Fiaba di Elena Soprano
Illustrazioni di BDB
Un giorno il rider Enrico, che stava facendo una consegna con la sua bici rossa fiammante, si fermò per bere un sorso d’acqua a una fontanella e trovò un minuscolo brillantino. Lo rigirò tra le dita poi si accorse che poco distante c’era un’anziana signora che rovistava tra le aiuole. Sembrava avesse perso qualcosa di gran valore.
«Ohimé….Ohimé!» ripeteva «Dove mai sarà?»
Il rider si avvicinò e le domandò se per caso non stesse cercando proprio quel brillantino.
«Sì, è proprio lui!» rispose la signora «E’ l’occhio del mio Pavone!»
La donna infatti aveva sulla giacca una spilla a forma di pavone a cui mancava l’occhio.
«E’ un brillantino di plastica, ma senza quello il mio pavone non può volare!»
«Volare?» ripeté Enrico.
«Se me lo dà,» continuò la signora «glielo mostro subito!»
La donna, che si chiamava Alfonsina, rimise l’occhio del pavone al suo posto. Poi si sedette sulla panchina. E lentamente, a bassa voce, cominciò a raccontare una storia toccando di tanto in tanto la spilla sulla giacca. Un autista di autobus che aveva finito il suo turno di lavoro, incuriosito, si fermò ad ascoltare. Poi si fermarono una ragazza che con una grande borsa andava alla scuola di danza, una signora appena
uscita dal parrucchiere, una mamma coi suoi due bambini, un ambulante africano con dei libri che nessuno voleva comprare.
Ascoltando quella voce così calma la gente sembrava dimenticarsi che cosa fosse la fretta. E di essere in città. Immaginavano tutti di trovarsi nei posti di cui Alfonsina raccontava: in palazzi di conchiglia, sul dorso di draghi dorati, in castelli costruiti su giganteschi alberi.
«Be’, adesso devo andare,» disse a un certo punto la donna «il mio pappagallo Bruno mi aspetta per il thè. Ma se volete sentire un’altra storia, tornate domani.»
E così, tutti i pomeriggi, il rider Enrico e molte altre persone andarono alla panchina ad ascoltare Alfonsina. Poi però venne l’inverno e con il freddo la signora non si presentò più.
«Forse è ammalata!» pensò Enrico. Avrebbe tanto voluto sapere dove abitasse, ma non glielo aveva mai chiesto.
Un giorno, consegnando delle pizze in una zona nuova della città, si ritrovò in un vicolo. Lì, infreddolita, con dei cartoni sulle gambe per ripararsi dal gelo, c’era Alfonsina. Enrico capì che non aveva una casa, che non aveva neanche un pappagallo di nome Bruno e che si vergognava a farlo sapere agli altri. Allora ebbe un’idea: quella sera stessa la invitò a casa sua perché continuasse a raccontare le sue storie.

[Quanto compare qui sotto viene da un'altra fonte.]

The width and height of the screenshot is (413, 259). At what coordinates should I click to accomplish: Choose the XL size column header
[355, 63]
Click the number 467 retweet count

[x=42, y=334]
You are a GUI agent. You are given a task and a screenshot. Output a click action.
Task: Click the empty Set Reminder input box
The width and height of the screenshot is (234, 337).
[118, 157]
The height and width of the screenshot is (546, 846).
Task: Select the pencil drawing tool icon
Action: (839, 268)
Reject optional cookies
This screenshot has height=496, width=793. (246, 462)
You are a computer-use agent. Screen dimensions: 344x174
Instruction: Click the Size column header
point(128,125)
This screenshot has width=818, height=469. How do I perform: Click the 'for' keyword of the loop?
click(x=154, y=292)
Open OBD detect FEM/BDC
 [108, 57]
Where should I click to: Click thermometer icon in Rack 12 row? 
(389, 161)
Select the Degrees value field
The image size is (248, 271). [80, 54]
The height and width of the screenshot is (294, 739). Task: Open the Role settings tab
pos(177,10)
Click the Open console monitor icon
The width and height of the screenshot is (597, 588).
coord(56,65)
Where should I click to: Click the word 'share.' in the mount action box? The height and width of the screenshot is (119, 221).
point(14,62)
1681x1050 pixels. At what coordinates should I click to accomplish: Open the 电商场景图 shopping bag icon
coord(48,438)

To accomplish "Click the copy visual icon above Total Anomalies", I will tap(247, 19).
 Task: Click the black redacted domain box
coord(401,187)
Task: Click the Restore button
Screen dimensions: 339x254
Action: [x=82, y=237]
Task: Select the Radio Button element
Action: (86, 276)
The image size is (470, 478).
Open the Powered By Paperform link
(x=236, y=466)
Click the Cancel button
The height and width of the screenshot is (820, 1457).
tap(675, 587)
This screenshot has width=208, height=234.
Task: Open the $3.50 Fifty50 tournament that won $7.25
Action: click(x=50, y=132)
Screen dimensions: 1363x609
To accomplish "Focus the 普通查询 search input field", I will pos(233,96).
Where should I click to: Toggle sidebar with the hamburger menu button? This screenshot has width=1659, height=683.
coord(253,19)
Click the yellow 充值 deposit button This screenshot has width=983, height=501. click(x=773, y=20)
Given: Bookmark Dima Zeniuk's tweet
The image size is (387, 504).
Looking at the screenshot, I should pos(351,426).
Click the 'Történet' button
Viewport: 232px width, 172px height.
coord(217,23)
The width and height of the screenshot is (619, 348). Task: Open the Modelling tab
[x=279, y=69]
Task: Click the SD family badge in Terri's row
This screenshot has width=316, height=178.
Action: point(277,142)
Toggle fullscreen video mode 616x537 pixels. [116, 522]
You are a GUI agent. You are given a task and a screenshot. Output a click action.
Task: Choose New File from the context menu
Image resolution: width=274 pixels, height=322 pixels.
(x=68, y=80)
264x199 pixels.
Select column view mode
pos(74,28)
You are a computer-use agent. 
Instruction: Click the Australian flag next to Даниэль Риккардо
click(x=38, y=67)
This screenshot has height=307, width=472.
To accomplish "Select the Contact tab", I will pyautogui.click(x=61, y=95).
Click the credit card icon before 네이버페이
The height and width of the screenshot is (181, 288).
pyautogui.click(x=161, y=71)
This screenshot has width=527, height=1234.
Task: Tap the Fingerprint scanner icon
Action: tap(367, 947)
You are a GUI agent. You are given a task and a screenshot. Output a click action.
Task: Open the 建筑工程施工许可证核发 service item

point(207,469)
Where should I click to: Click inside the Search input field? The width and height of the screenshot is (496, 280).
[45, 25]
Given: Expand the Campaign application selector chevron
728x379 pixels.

«La potrei invitare una volta da me!» disse allora l’autista di autobus che era andato da Enrico.
«E poi da me!» aggiunse la mamma dei due bambini.
Le storie di Alfonsina toglievano tristezza e stanchezza. Se si era di cattivo umore si tornava allegri. Facevano persino passare il raffreddore. Le persone che la invitavano a raccontare diventarono così tante che a turno, in una casa ogni volta diversa, Alfonsina ebbe sempre un posto per dormire tranquilla. Fu così che, di casa in casa, cominciò a spostarsi anche di paese in paese, arrivando persino in Olanda. Il Pavone l’aveva fatta volare davvero.